Hong Kong (CNN) — A US regulator has hit the China arm of prestigious “Big Four” firm PwC with a $7 million fine.
The company failed to detect or prevent extensive cheating by its staff during internal training exams in mainland China and Hong Kong, the US Public Company Accounting Oversight Board (PCAOB) said Thursday, leading to one of the highest fines it has ever imposed.
In its announcement, the PCAOB said the practice was widespread, involving more than 1,000 employees from PwC Hong Kong, and hundreds more from PwC China.
The penalties are the first the US agency has enforced against Chinese companies since a 2022 agreement that allowed US regulators to inspect and investigate firms in mainland China and Hong Kong that audit the books of Chinese companies listed on Wall Street.
From 2018 to 2020, PwC workers “engaged in improper answer sharing — by either providing or receiving access to answers through two unauthorized software applications — in connection with online tests for mandatory internal training courses related to the firms’ US auditing curriculum,” according to the Congress-led watchdog.

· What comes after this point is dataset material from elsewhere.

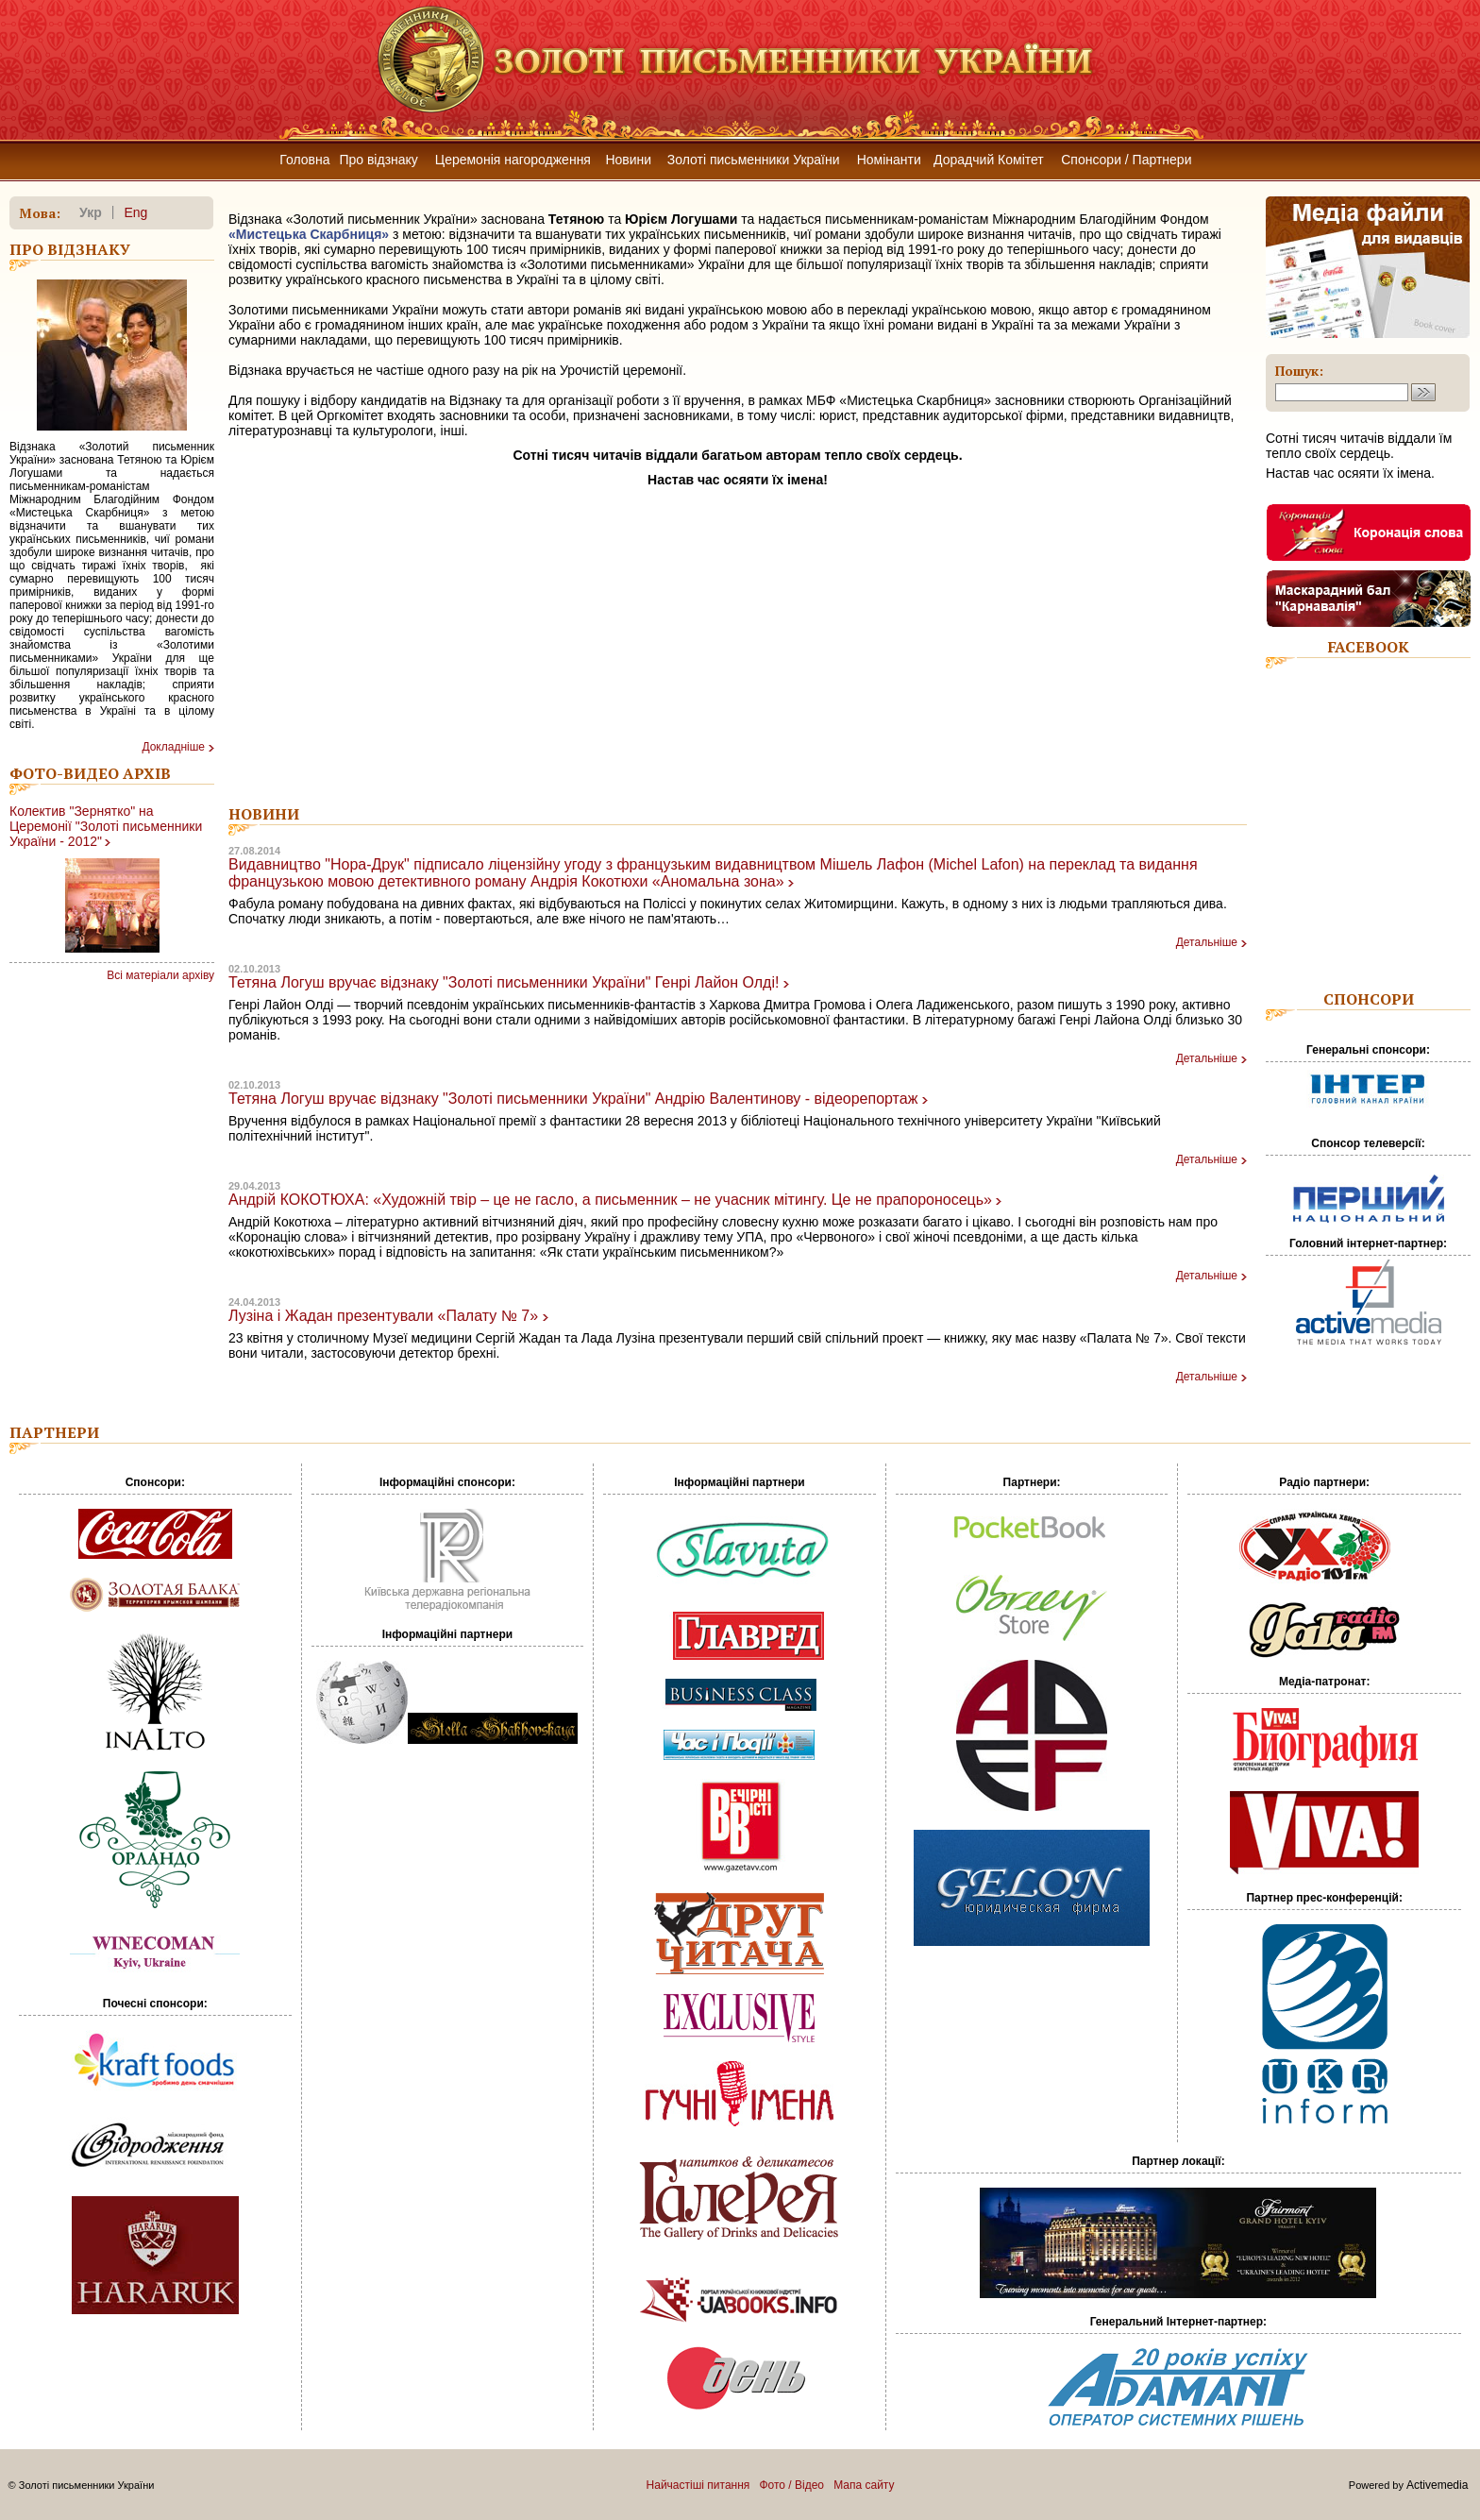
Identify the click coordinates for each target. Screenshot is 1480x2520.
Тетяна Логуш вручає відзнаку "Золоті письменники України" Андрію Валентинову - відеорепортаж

The “overwhelming majority” of those staff ended up working for the firms’ assurance practices, which advise clients on how to make corporate disclosures, resulting in a gross violation of quality control standards, the PCAOB added.
It fined PwC $7 million in total, with its entities in Hong Kong and mainland China ordered to pay $4 million and $3 million, respectively.
The $4 million is “the second-highest penalty amount for any firm in PCAOB history, and $3 million matches the third highest amount,” PCAOB Chair Erica Y. Williams told reporters Thursday.
“The days of China-based firms evading accountability are over,” she added. “The PCAOB will take action to protect investors on US markets and impose tough sanctions against anyone who violates PCAOB rules and standards, no matter where they are located.”
PwC has operated in China since 1906 and it bills itself as the country’s largest international accounting firm. The mainland Chinese arm works in collaboration with its Hong Kong and Macao offices, collectively boasting a headcount of more than 20,000.
Williams said Thursday that the two PwC cases were “a direct result of information learned in the inspections we conducted last year.”
PwC’s Hong Kong and mainland Chinese offices responded in identical statements on Friday, saying that after they learned of the cheating, they “investigated these matters promptly and took remedial action.”
“This included blocking any further use of or dissemination of the technologies concerned, and directing the retake of courses where applicable,” both firms said.
They said they had “self-reported” the matter to the PCAOB and cooperated with US officials.
“When we do not fully meet the high standards we set for ourselves we take action to learn lessons and commit to do better in the future,” PwC Hong Kong and China said.
On Thursday, the US regulator also penalized a mainland Chinese accounting firm for violations, including issuing a false audit report.
The company, Shandong Haoxin, and four of its associates also improperly passed off “the work of another accounting firm as their own,” according to the PCAOB.
The agency has fined Shandong Haoxin and its four associates a total of $940,000, while barring the individuals from associating with a registered public accounting firm for some time. Shandong Haoxin did not immediately respond to a request for comment.